- Work instructions: So long as no pictures are carried over, output the records below exactly.

- Extracted data:
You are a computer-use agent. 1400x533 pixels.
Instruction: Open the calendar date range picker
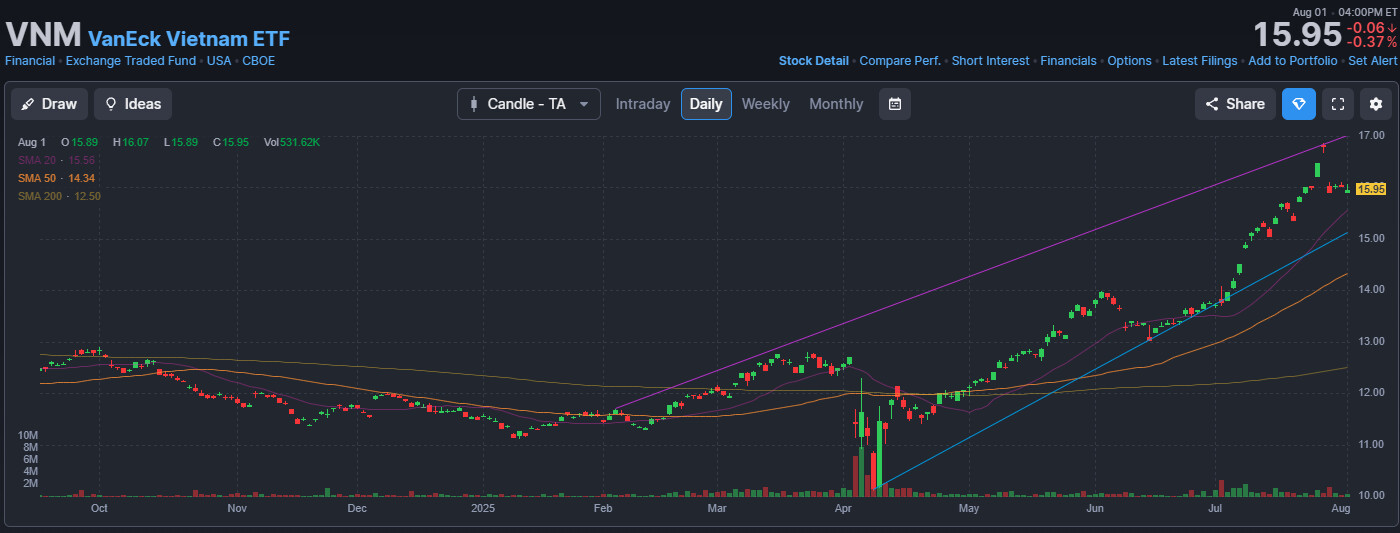click(x=895, y=104)

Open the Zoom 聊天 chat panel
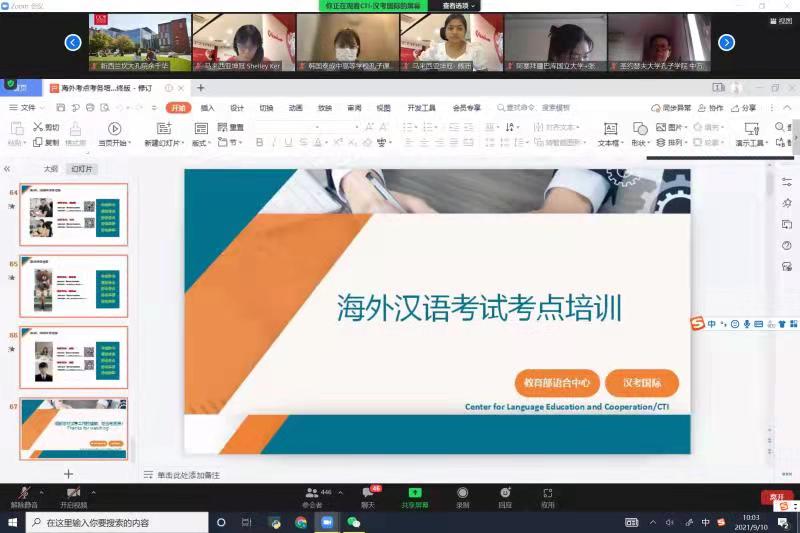point(368,494)
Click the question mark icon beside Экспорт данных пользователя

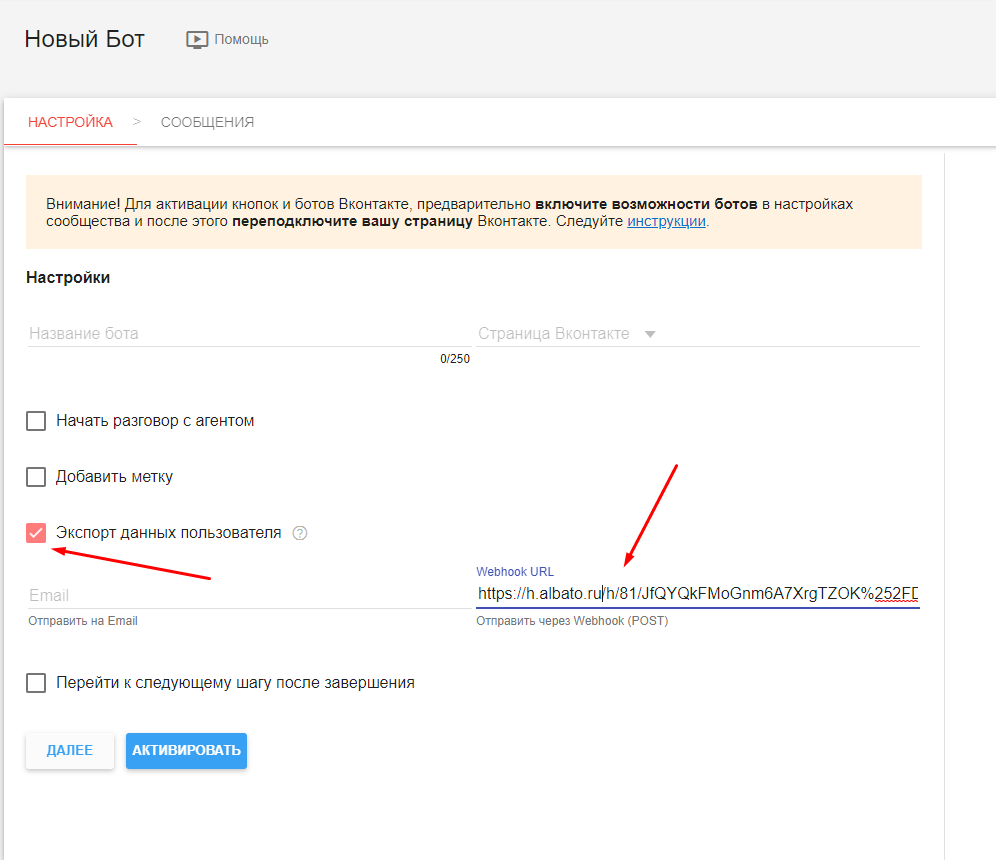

- Solution to the problem:
You are a computer-use agent. 1400x533 pixels.
Instruction: Open the calendar date range picker
click(x=895, y=104)

Open the Zoom 聊天 chat panel
point(368,494)
Click the question mark icon beside Экспорт данных пользователя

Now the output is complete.